Zarco and Marquez traded blows on the next few laps but the battle ended with Zarco also joining the gravel trap on lap eight as he lost the front in turn four and broke tens of thousandths of hearts around the track. With the world champion seeing his title rivals drop like flies ahead of him, he bided his time behind Lorenzo, Petrucci the only one able to keep up the pace of the leaders. Rossi was one second behind and being reeled in by Miller and Pedrosa. Eight seconds down the road, Aleix Espargaro was edging ahead of Rins, Franco Morbidelli and Maverick Viñales, who was having a pretty mediocre race but was kept busy having to fend off Pol Espargaro and Cal Crutchlow.

Marquez made the decisive move on lap ten after Lorenzo ran wide and the Repsol man snuggly cuddled against the side of the Ducati. Petrucci could not allow himself to lose touch with Marquez and swiftly made if past Lorenzo as well. The factory Ducati man was going backwards and falling into the clutches of his former teammate, Rossi getting past the Spaniard on lap 13 and making the final podium place battle a four-way affair. Lorenzo was easy pray for Miller only a few minutes later.

Back at the front, Marquez and Petrucci were holding station one second ahead of the battle for third although Rossi was pilling on personal bests and fastest laps. The Yamaha’s progress was also aided by Marquez digging his elbows in the tarmac in usual fashion as his Honda had different ideas in terms of trajectory.

With ten laps to go, the gap to Petrucci finally went over the one second mark although the top five men were still posting red sectors. Rossi was still one second back, with Miller still within touch of a podium seven tenths behind the Italian. Lorenzo had dropped another two seconds back and although Pedrosa seemed to have better pace, the Honda man struggled to find a way past his compatriot. A whooping 12 seconds behind that battle, the elder Espargaro was holding off Rins and Viñales for seventh position.

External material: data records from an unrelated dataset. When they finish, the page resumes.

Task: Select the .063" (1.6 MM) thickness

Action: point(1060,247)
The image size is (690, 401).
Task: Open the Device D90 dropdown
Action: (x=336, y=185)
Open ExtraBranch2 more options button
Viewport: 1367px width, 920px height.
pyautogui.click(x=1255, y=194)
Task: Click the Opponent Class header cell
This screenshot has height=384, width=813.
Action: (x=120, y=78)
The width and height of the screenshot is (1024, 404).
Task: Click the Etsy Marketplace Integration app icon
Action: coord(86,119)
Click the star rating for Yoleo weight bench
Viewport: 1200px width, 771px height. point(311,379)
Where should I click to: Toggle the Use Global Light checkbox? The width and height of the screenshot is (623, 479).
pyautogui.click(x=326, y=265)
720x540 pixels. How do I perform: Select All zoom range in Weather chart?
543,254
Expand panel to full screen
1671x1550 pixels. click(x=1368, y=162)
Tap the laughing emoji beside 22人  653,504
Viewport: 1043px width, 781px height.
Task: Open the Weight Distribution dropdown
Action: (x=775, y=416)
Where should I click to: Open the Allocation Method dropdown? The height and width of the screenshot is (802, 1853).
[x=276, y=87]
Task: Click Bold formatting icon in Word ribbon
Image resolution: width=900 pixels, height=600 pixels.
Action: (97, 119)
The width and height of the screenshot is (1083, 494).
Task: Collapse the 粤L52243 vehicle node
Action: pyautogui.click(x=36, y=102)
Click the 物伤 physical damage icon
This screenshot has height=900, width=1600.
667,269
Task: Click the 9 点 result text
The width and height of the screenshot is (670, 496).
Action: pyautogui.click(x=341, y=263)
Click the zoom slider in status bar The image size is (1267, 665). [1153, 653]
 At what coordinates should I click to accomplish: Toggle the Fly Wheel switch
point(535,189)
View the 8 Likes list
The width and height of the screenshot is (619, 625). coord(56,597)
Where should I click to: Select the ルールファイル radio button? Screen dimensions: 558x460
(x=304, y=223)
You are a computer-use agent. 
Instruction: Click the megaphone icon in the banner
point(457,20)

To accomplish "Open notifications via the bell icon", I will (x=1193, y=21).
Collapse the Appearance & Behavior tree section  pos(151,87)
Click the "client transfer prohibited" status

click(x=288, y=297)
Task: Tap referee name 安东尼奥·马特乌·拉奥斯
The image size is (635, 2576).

The entertainment for the next few laps was provided by fights away from the limelight, in particular Viñales vs Rins and Morbidelli vs Syahrin. Pedrosa also made it past Lorenzo with seven laps to go but the Repsol rider had dropped nearly three seconds to Miller by that time. The Australian himself was losing ground on Rossi in the battle for third.

The temperature was getting to dangerously slippery levels and became the riders’ main rival as Marquez was managing his one second gap on Petrucci, who was rather miraculously still reeling in mid 1:32s on his fairly used softs. They finally had enough in the final three laps and it allowed Marquez to stretch the gap to two seconds, Rossi safe in third, three seconds back on his compatriot.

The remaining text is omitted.